“Pendidikan adalah proses membangun kepribadian yang utama, akhlak mulia, dan peradaban bangsa,” ucap Sarbin membacakan kutipan Abdul Mu’ti. Kalimat itu disambut tepuk tangan hadirin yang berdiri di bawah naungan langit Sofifi.
Program ini memungkinkan seluruh siswa di jenjang SMA, SMK, dan SLB negeri di Malut menikmati pendidikan tanpa biaya. Sebuah kebijakan yang bukan hanya responsif terhadap kebutuhan masyarakat, tetapi juga progresif di tengah tantangan pemerataan pendidikan di wilayah kepulauan seperti Malut.

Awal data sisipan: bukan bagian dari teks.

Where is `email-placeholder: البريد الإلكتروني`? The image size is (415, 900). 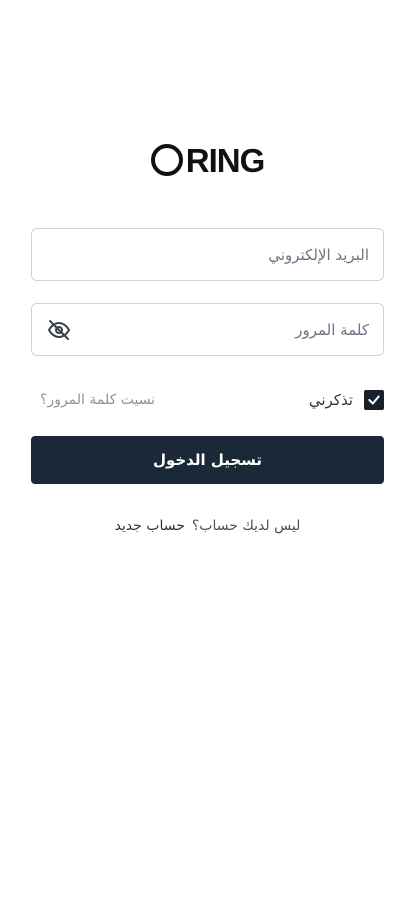
email-placeholder: البريد الإلكتروني is located at coordinates (318, 254).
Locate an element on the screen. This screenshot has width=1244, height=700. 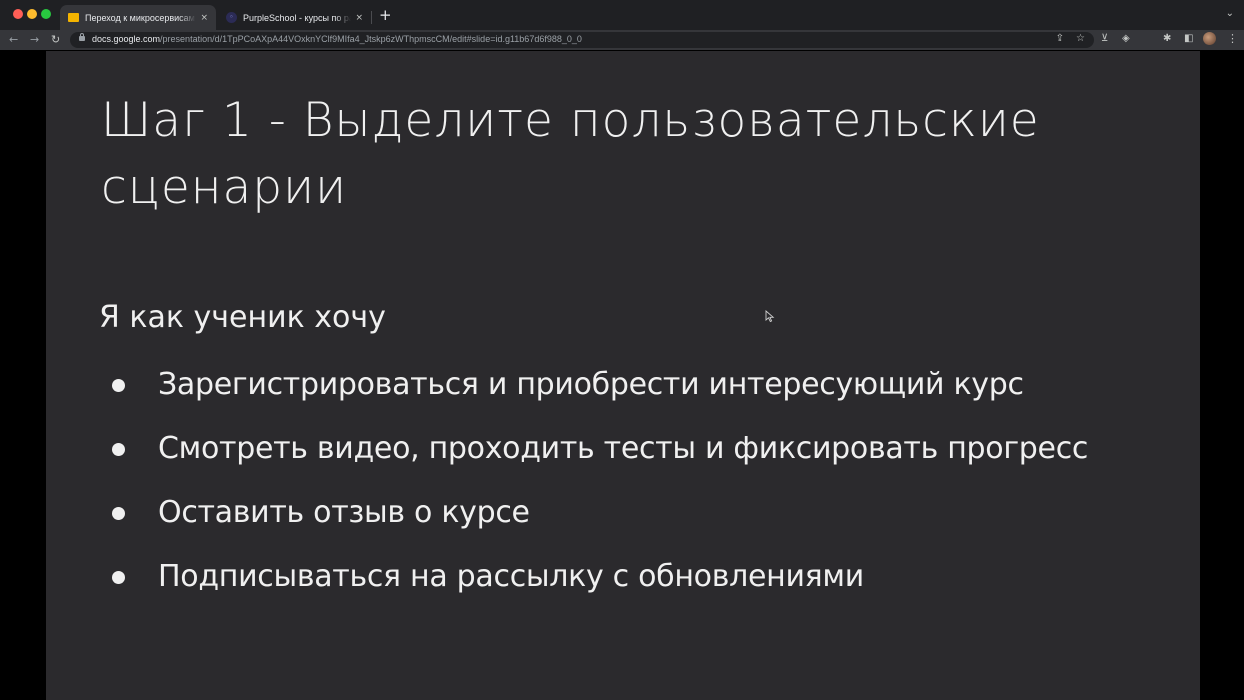
profile-avatar is located at coordinates (1210, 38).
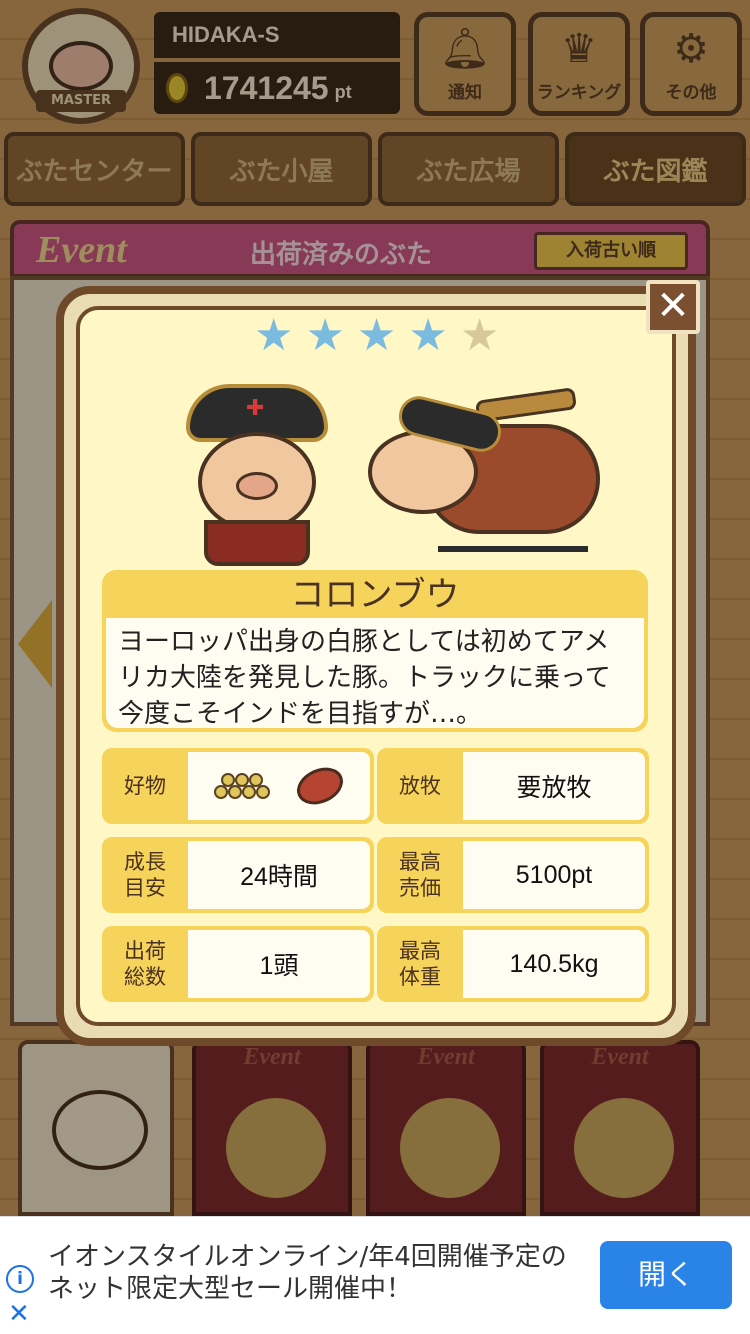  Describe the element at coordinates (420, 964) in the screenshot. I see `stat-label: 最高 体重` at that location.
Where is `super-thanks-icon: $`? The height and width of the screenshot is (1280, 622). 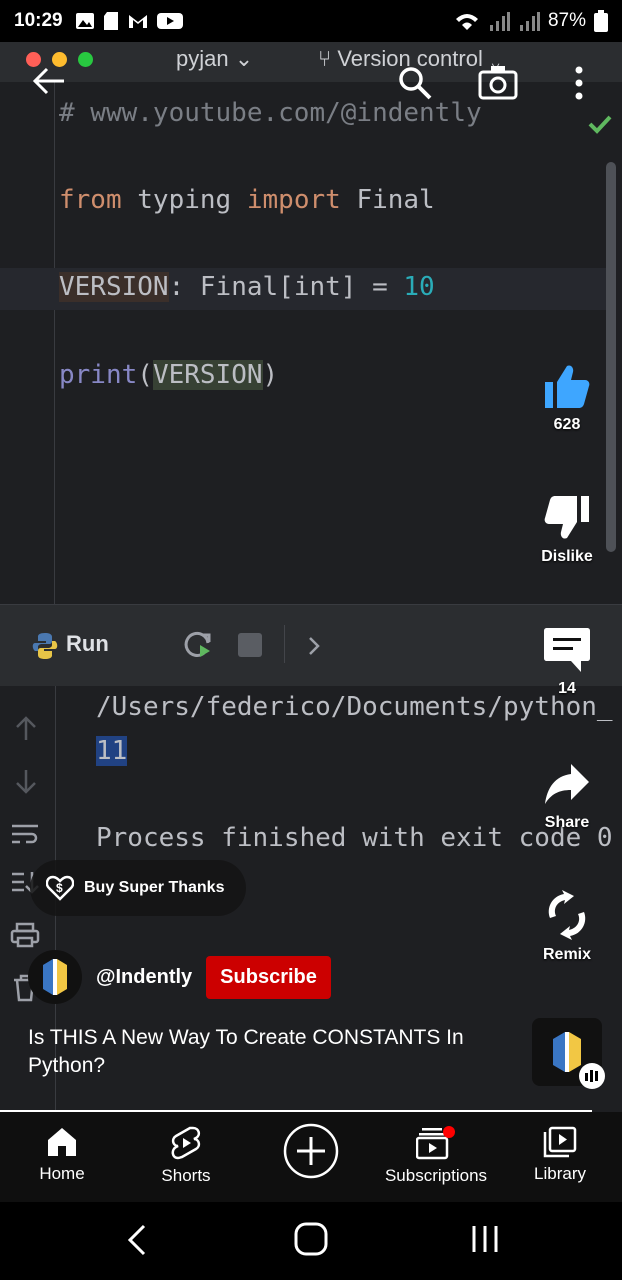 super-thanks-icon: $ is located at coordinates (60, 888).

“Kami ingin memastikan bahwa anak-anak Malut, dari Morotai hingga Obi, punya hak yang sama untuk bermimpi dan mengejar pendidikan. BOSDA ini adalah janji yang kami wujudkan,” kata Sarbin.

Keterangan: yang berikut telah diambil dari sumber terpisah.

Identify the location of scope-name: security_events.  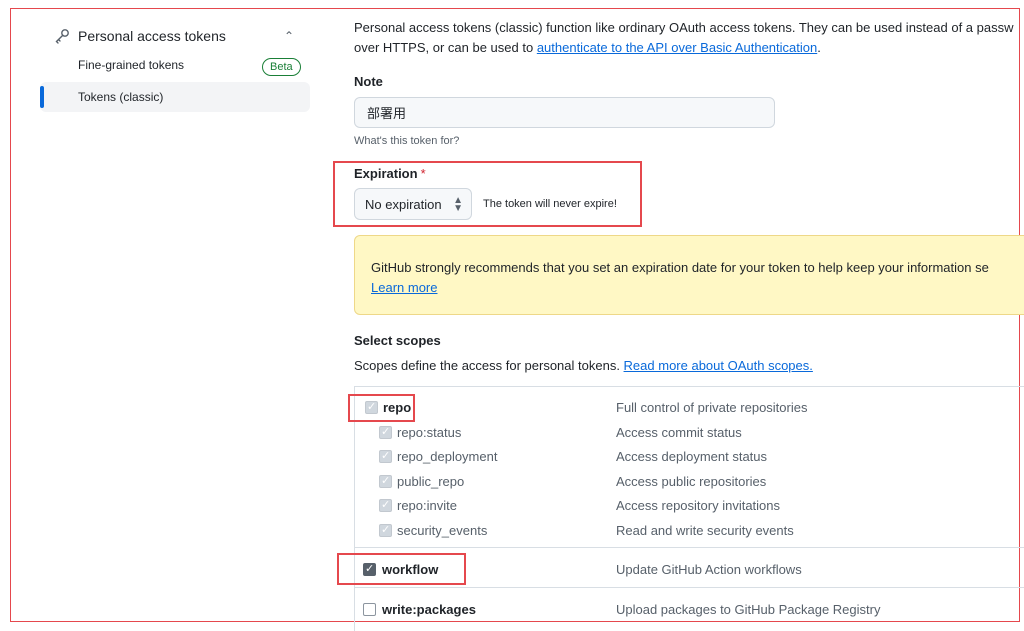
(442, 530).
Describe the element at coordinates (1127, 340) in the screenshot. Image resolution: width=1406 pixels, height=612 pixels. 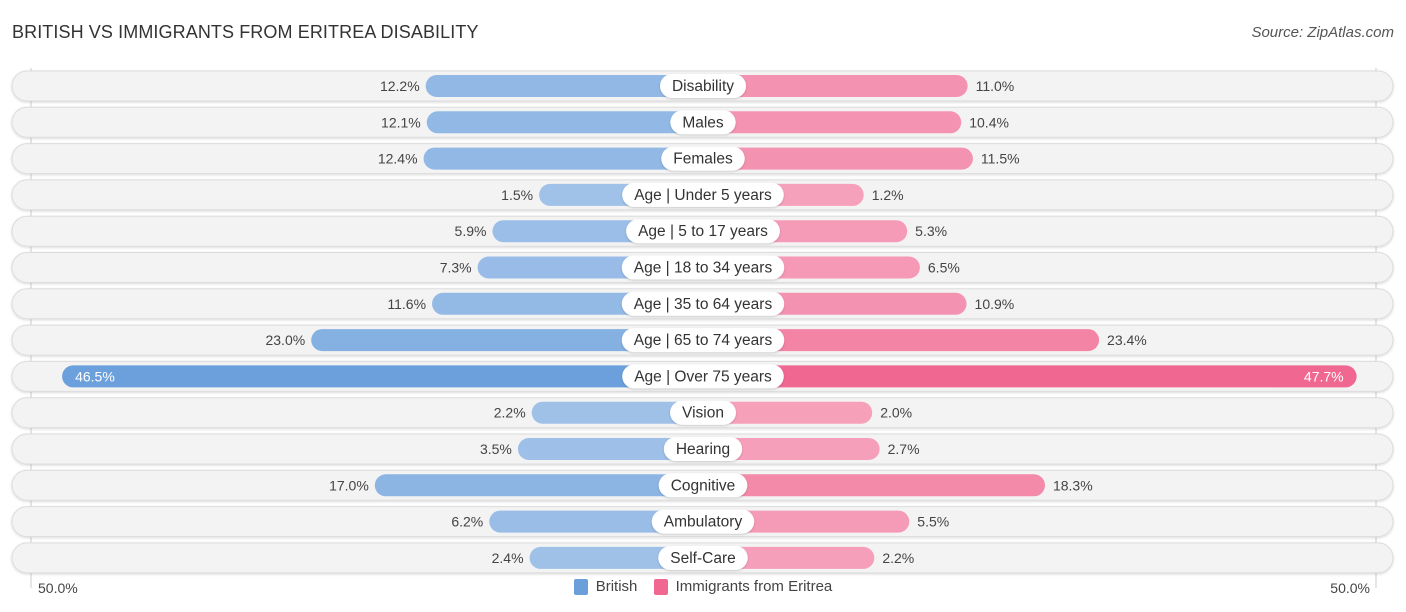
I see `value-label-eritrea: 23.4%` at that location.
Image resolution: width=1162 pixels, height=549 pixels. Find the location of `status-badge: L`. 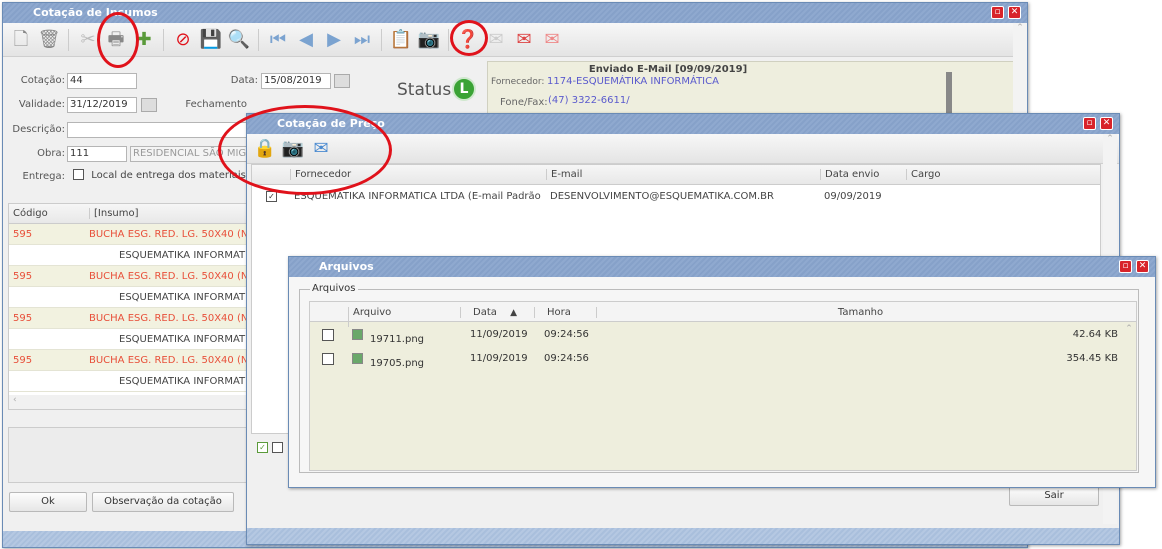

status-badge: L is located at coordinates (464, 89).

Hardiknas 2025 di Malut tidak sekadar ritual tahunan yang terlupakan esok hari. Pemerintah provinsi menjadikannya panggung untuk menyatakan arah kebijakan dan komitmen yang tegas.
Pendidikan kini bukan lagi proyek pinggiran, namun ia adalah arus utama pembangunan daerah. Di pundak anak-anak sekolah hari ini, Sherly–Sarbin menaruh harapan untuk Malut yang bangkit dan berdaya saing.

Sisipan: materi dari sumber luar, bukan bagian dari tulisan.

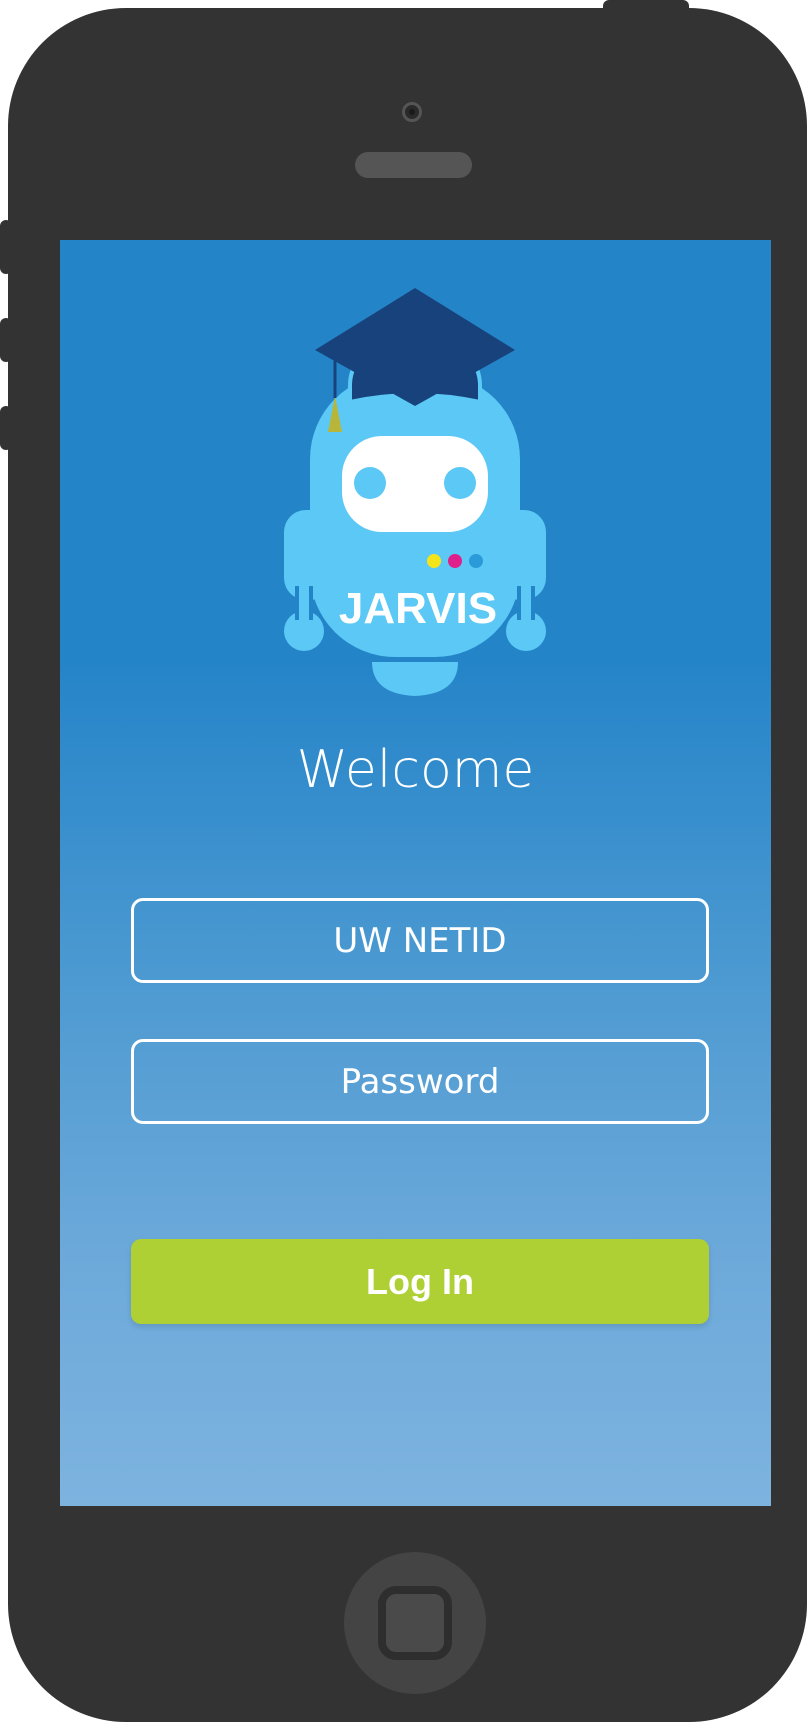 Image resolution: width=807 pixels, height=1722 pixels. What do you see at coordinates (415, 492) in the screenshot?
I see `graduate-robot-icon: JARVIS` at bounding box center [415, 492].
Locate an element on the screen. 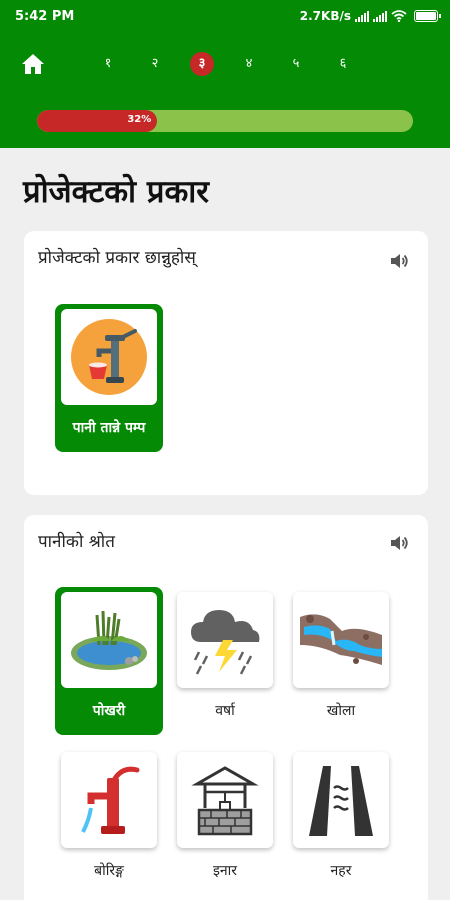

Di balik upacara, digelar pula penyerahan penghargaan kepada para guru dan insan pendidikan yang telah menunjukkan dedikasi luar biasa. Mereka yang saban hari menyeberang pulau, berjalan kaki berkilo-kilo meter, dan mengajar di kelas dengan fasilitas seadanya, kini berdiri di panggung penghargaan. Malut tak melupakan mereka.